Many of our clients perform vulnerability scanning on a regular basis but find that they still don’t perform as well as they’d like on penetration tests. Well today we’re going to discuss a finding that’s frequently found on networks, that many vulnerability scanners consider a Medium Risk, and that usually ends in objective achievement. We’re talking about the not requiring SMB Signing.
SMB signing aids in preventing man in the middle attacks by allowing the recipient of SMB communications to confirm the authenticity of packets received. Unfortunately, Nessus considers this only a medium risk finding as shown here, which cause organizations to gloss over it. One could argue that by itself, “SMB Signing not required” is a medium risk to an organization but we find it’s often chained with other misconfigurations to create a perfect opportunity for an attacker to take over an environment.
After basic enumeration, one of the first tools attackers will often start is Responder which is a poisoner tool that responds to various network requests such as LLMNR requests as detailed here. Easy configuration changes allow a malicious actor to chain this with machines that don’t require SMB signing to simply relay SMB authentications by using tools like MultiRelay.py or ntlmrelayx.py. This allows an attacker to land on a machine without ever knowing the password or bothering to crack password hashes. Once on a system, attackers often dump hashes from the machine and attempt to spray those credentials across the network to obtain additional access and with the hopes of landing on a machine with a Domain Administrator hash stored on it. An interesting alterative is to run “mimi” which is a form of Mimikatz that can dump cleartext credentials from a machine.

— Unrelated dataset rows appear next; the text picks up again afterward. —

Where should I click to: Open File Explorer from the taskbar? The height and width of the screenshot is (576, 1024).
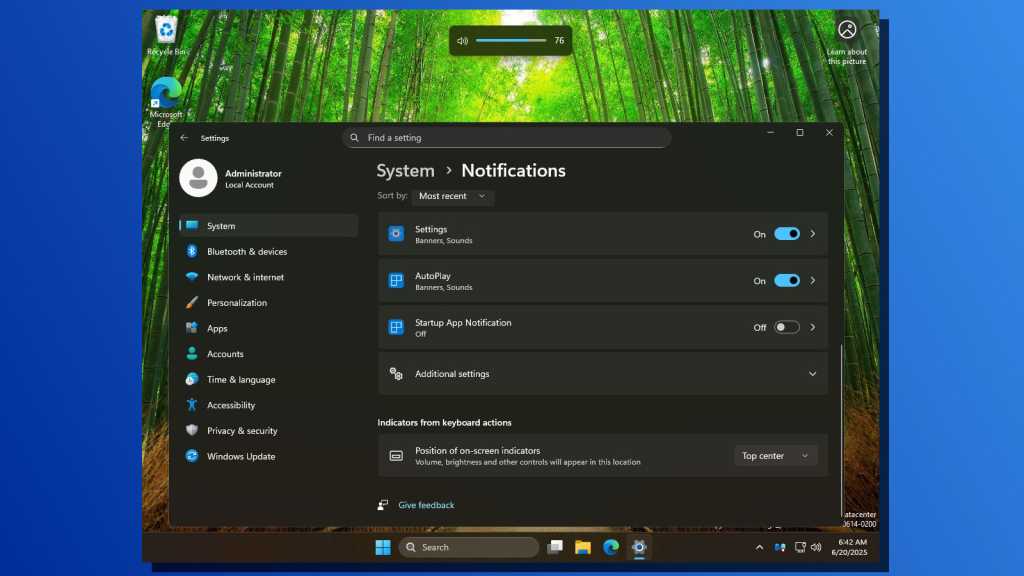coord(583,547)
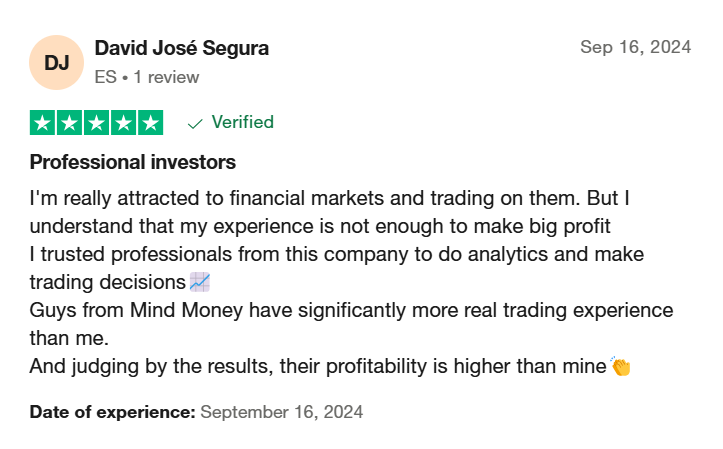Click the second green rating star
Image resolution: width=723 pixels, height=449 pixels.
69,123
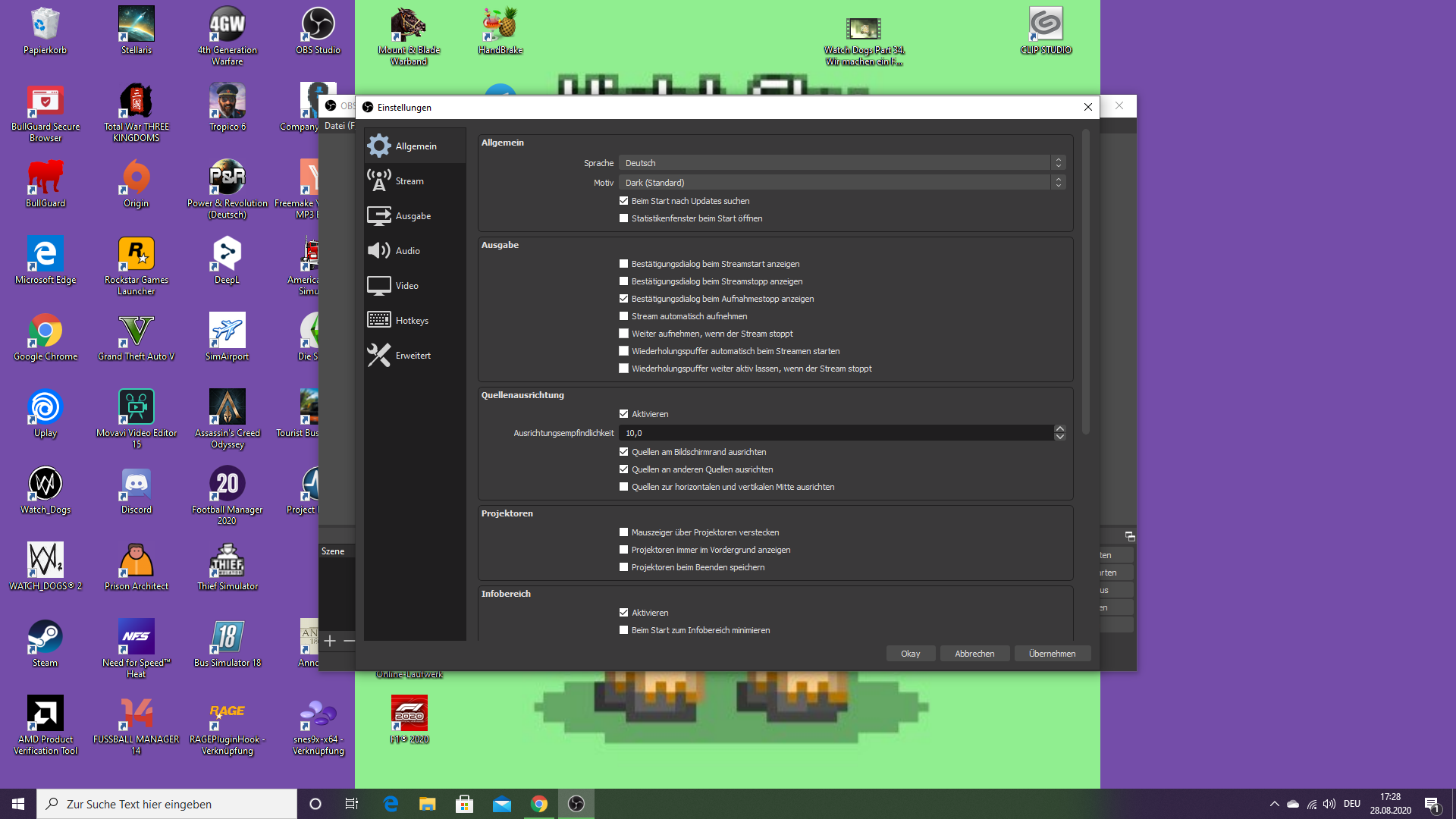The image size is (1456, 819).
Task: Open the Sprache language dropdown
Action: [842, 163]
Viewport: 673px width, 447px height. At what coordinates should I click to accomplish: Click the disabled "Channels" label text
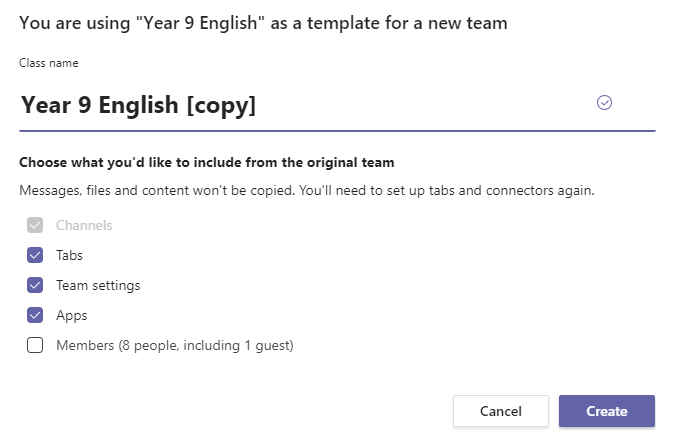click(84, 225)
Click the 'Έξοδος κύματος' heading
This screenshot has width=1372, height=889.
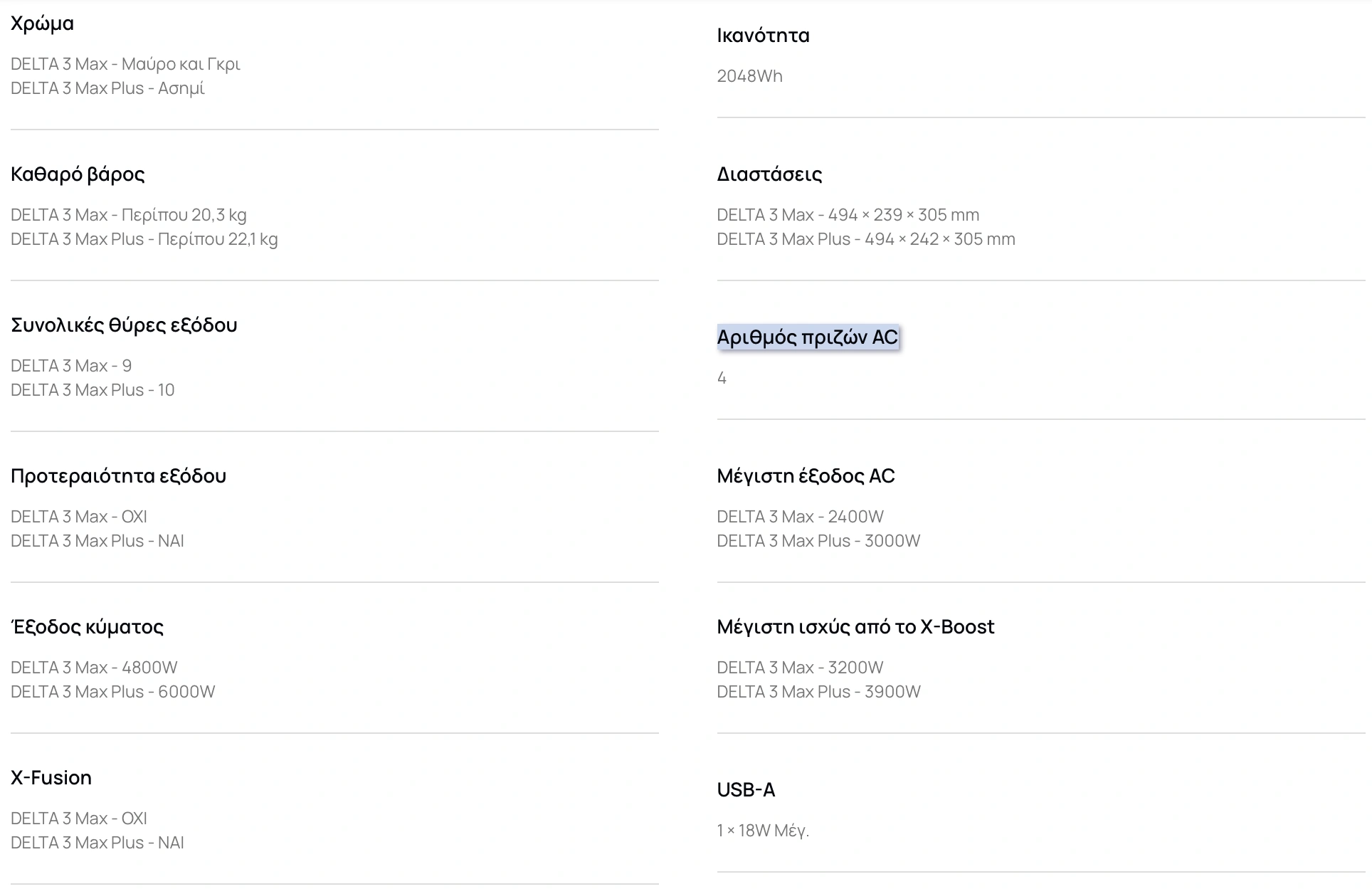tap(87, 627)
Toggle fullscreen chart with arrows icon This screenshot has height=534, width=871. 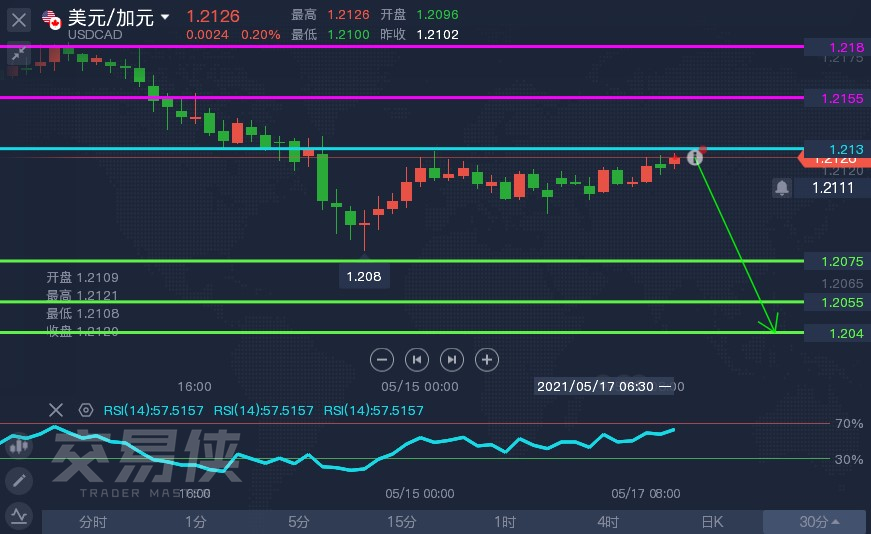tap(18, 53)
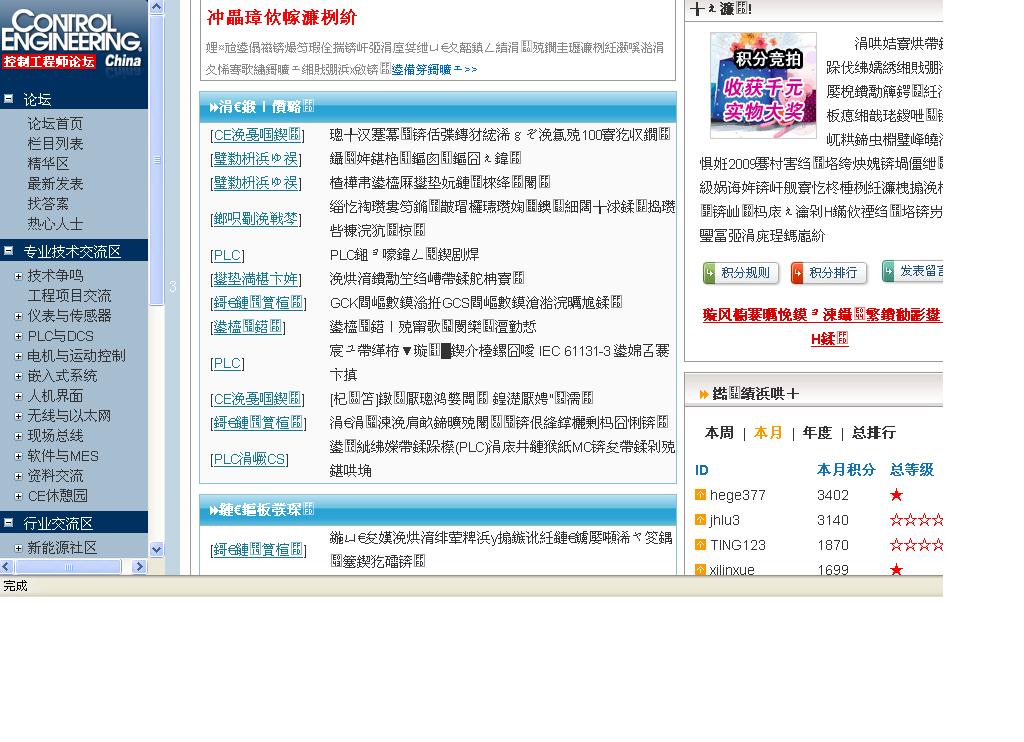Click the 发表留言 button

[x=914, y=271]
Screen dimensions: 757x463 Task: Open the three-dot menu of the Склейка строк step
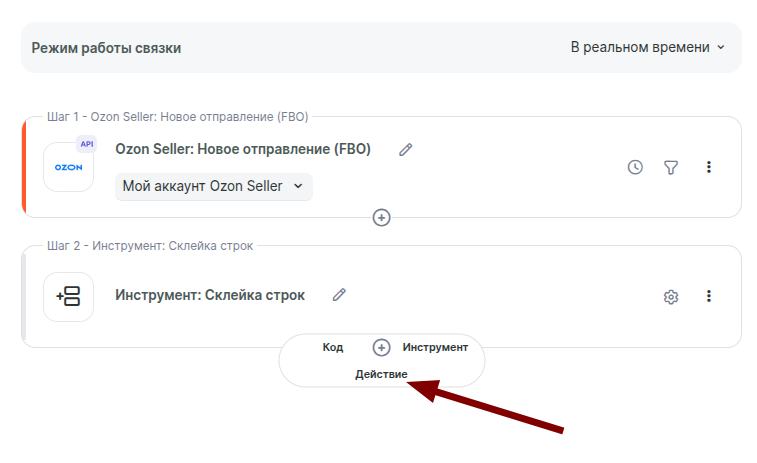[709, 296]
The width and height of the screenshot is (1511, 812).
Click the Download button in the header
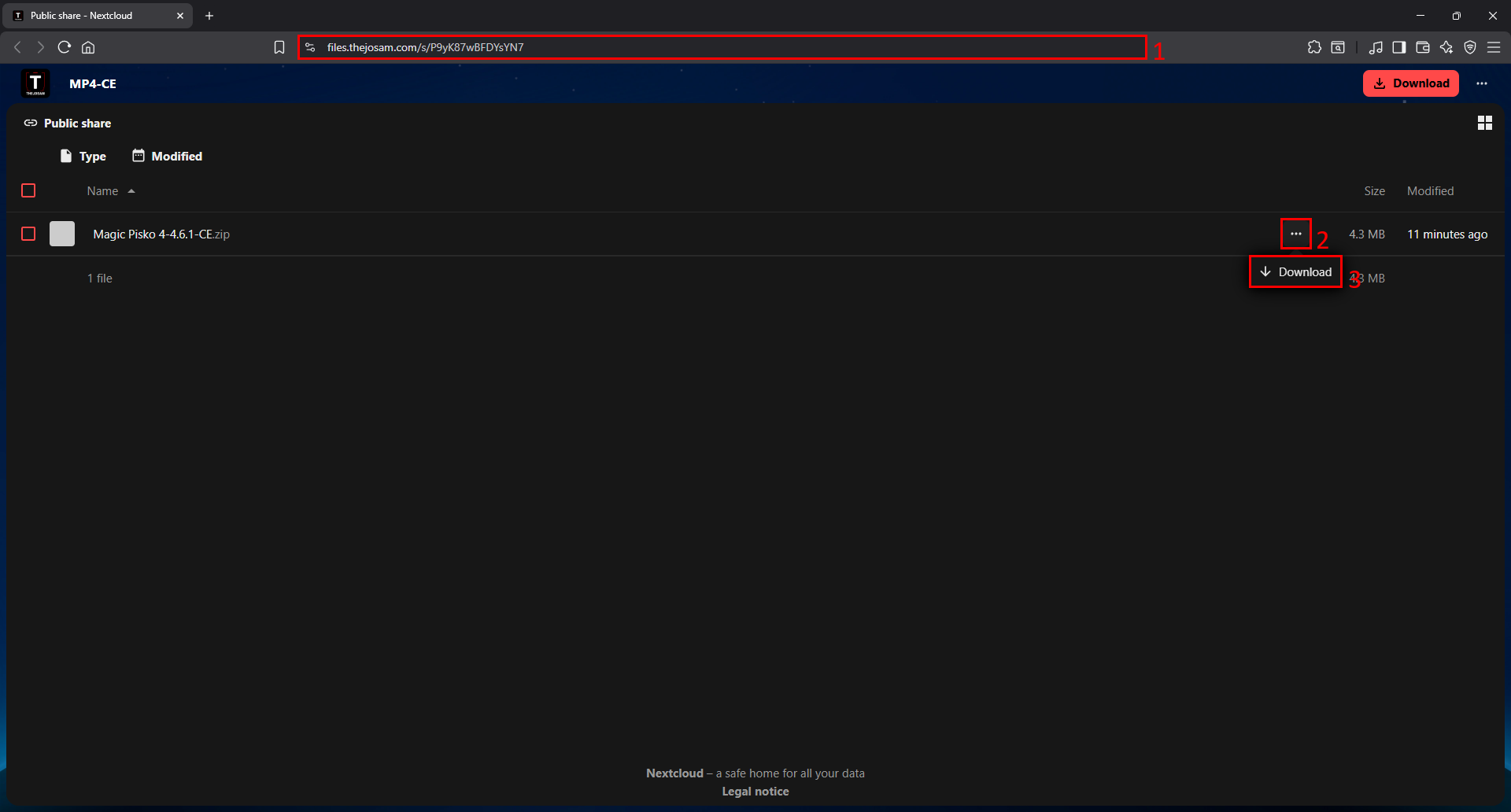pos(1410,83)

SMB Signing has 3 configuration options: Disabled, Enabled, and Required. Required is the most secure option and the one we most often recommend our clients use. Microsoft has additional information on how to configure this setting here along with basic signing information for SMB1 and SMB2 here. In general, it’s done through group policy changes by setting “Digitally Sign Communications” to “Always”. To further protect from this style of attack it’s recommended to disable LLMNR and NBNS/NetBIOS which you can find additional information on here.